When Madeline announced over dinner that some “silly boy asked for her phone number,” I nearly choked on my ants on the log. (Yes, I sometimes serve my kids peanut butter topped with raisin “ants” on celery sticks for dinner, especially when Daddy won’t be home. The fare wouldn’t make the cover of Gourmet magazine, but it’s satisfying all the same.) After my tongue pushed the peanut butter off the roof of my mouth and I managed to control the weird twitch in my left eye, I asked. “Did you give it to him?”
“No. I don’t even know our new number.”
Whew. How fortuitous that we’ve just moved.
“But even if I did know it, I wouldn’t give it to him,” she quickly added.
Now that’s my girl. Keep playing hard to get until you’re about, oh, I don’t know, 22 or so.
(Later it was revealed that the little player asked for every girls’ number in the camp class, including the teacher’s. “One girl gave him her Daddy’s number. You’re not supposed to do that.” Right again, my precious firstborn.)

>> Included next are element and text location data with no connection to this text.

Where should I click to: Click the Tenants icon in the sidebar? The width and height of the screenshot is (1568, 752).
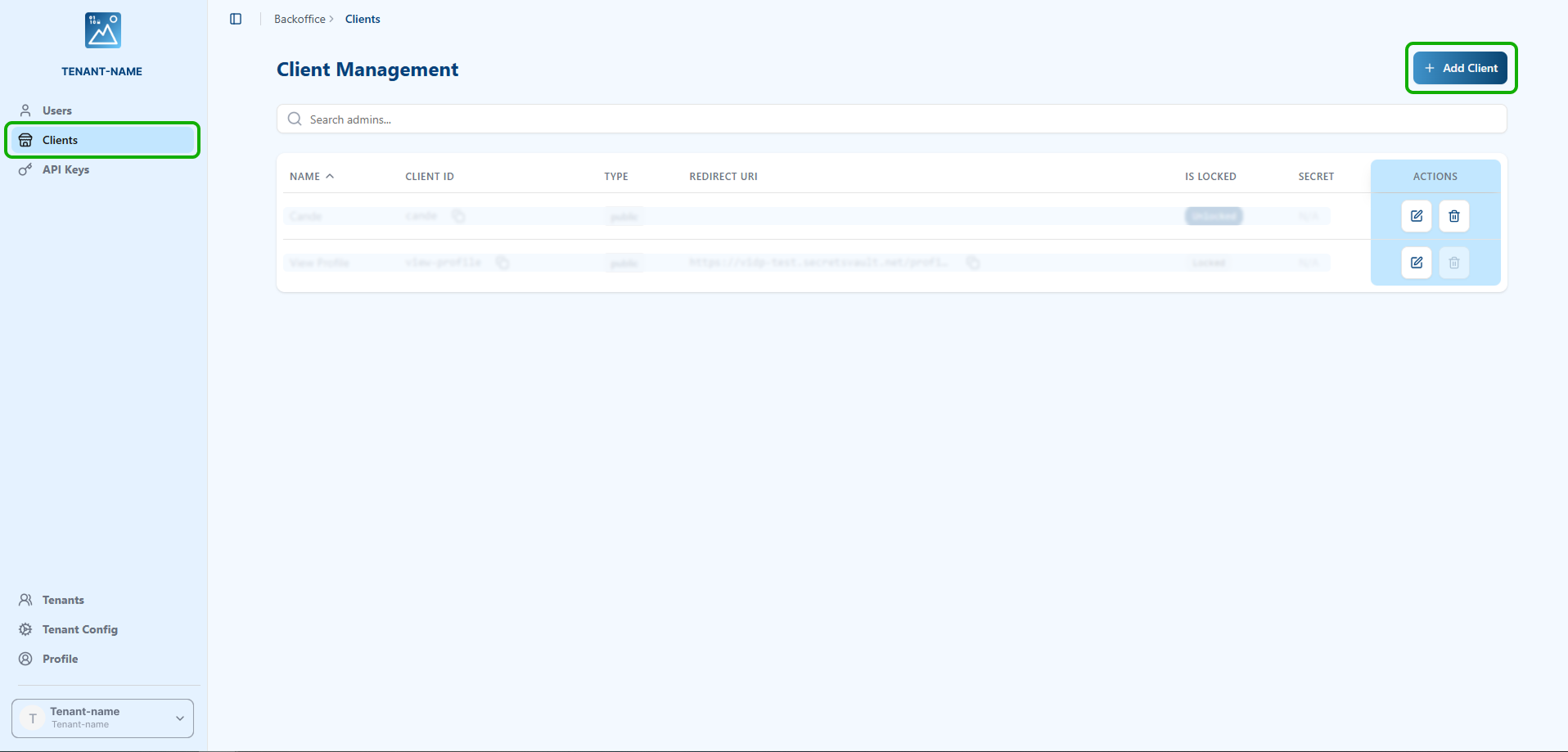pos(25,600)
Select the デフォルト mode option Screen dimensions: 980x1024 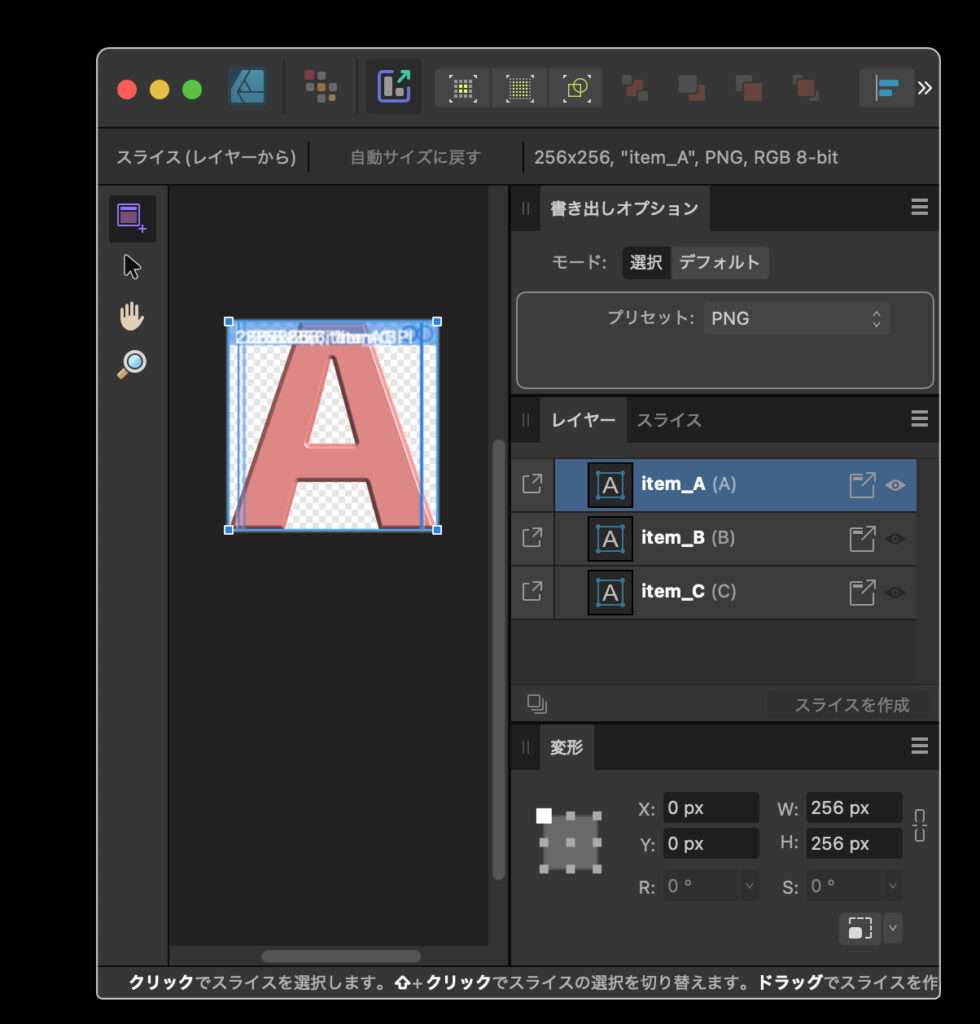click(719, 263)
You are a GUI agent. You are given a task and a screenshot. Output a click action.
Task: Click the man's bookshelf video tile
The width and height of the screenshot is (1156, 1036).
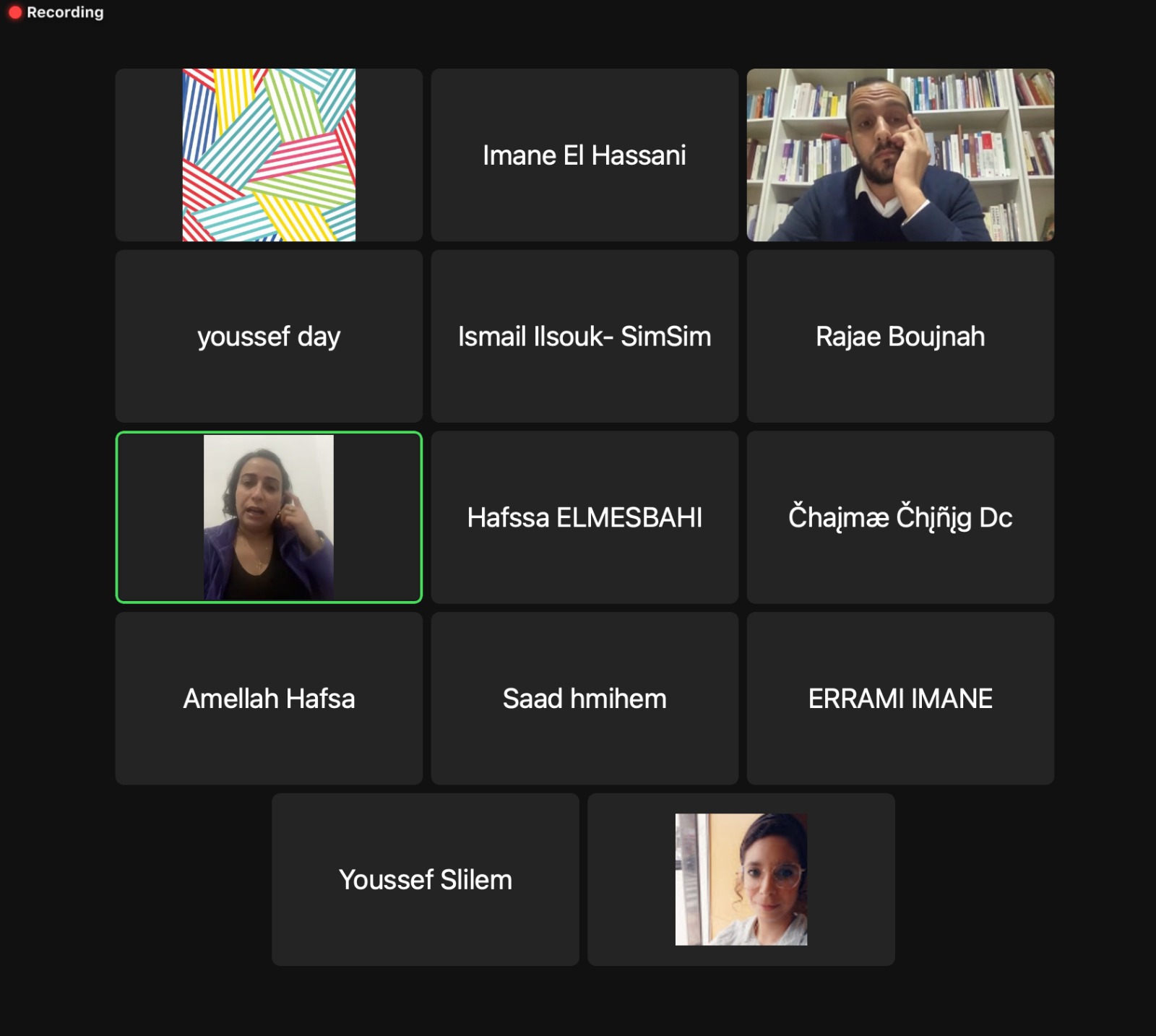point(900,155)
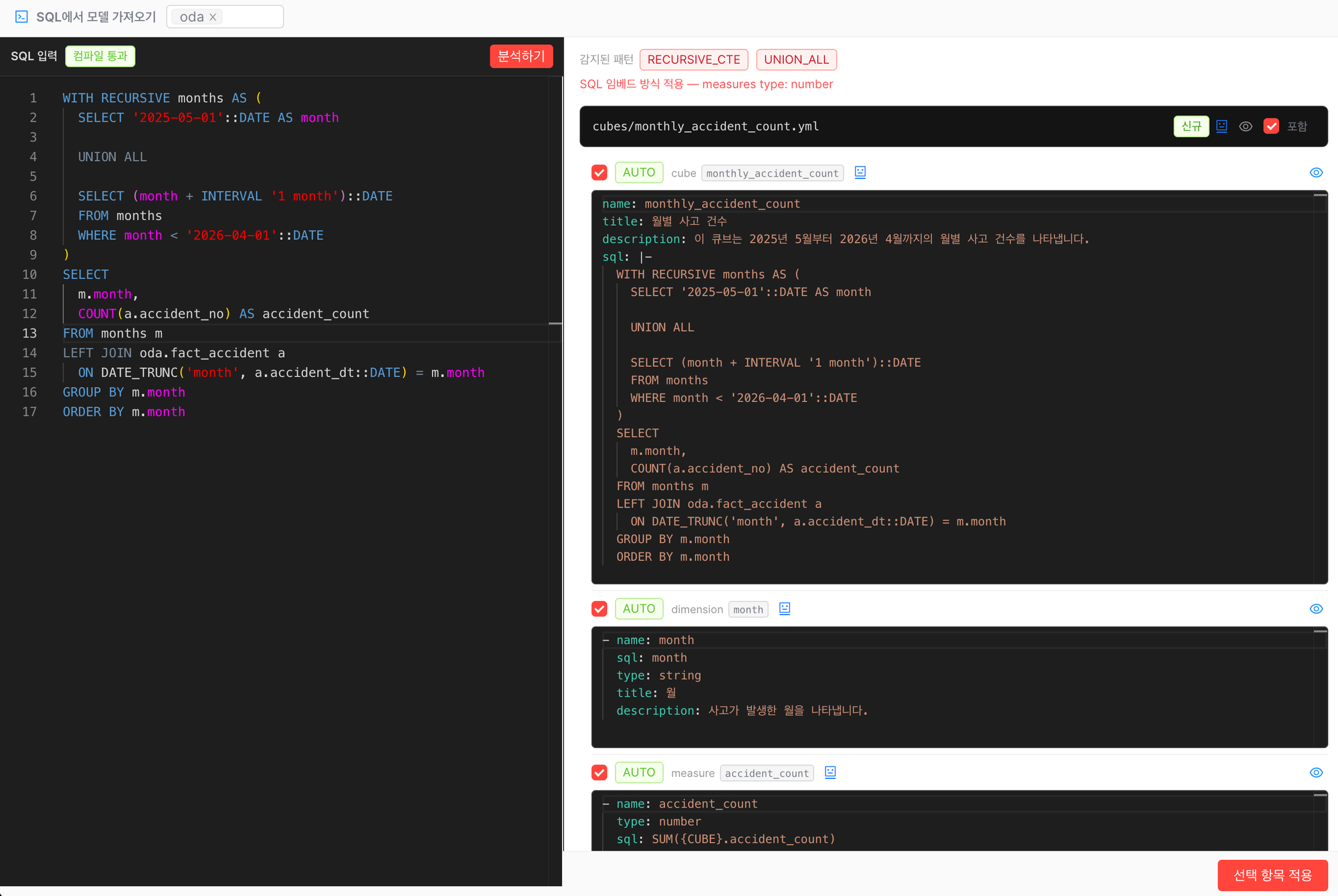Viewport: 1338px width, 896px height.
Task: Remove the oda tag with its X
Action: click(213, 17)
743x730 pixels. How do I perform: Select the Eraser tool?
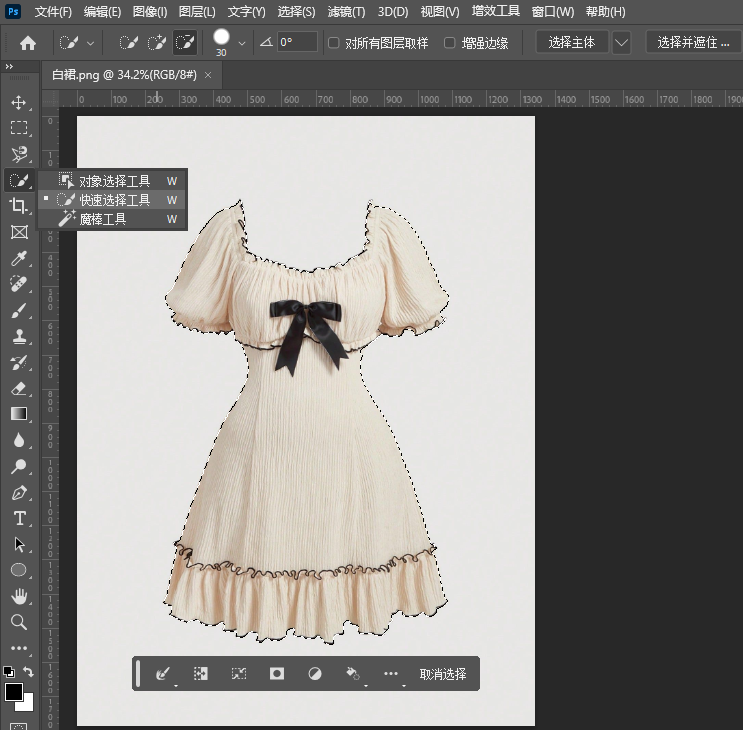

*After I posted this it occurred to me that the title might seem a bit nebulous. I just started thinking about how odd it was that a boy had already asked for my five-year-old’s digits when I recall boys asking for my phone number twice in my entire life, and if my memory of this college night long ago serves me well, one of the times unfortunately involved a pick up line almost as bad as the title. The poor guy had had a few too many and somehow ended up trying to (dis)engage the one nearly sober girl in the entire bar.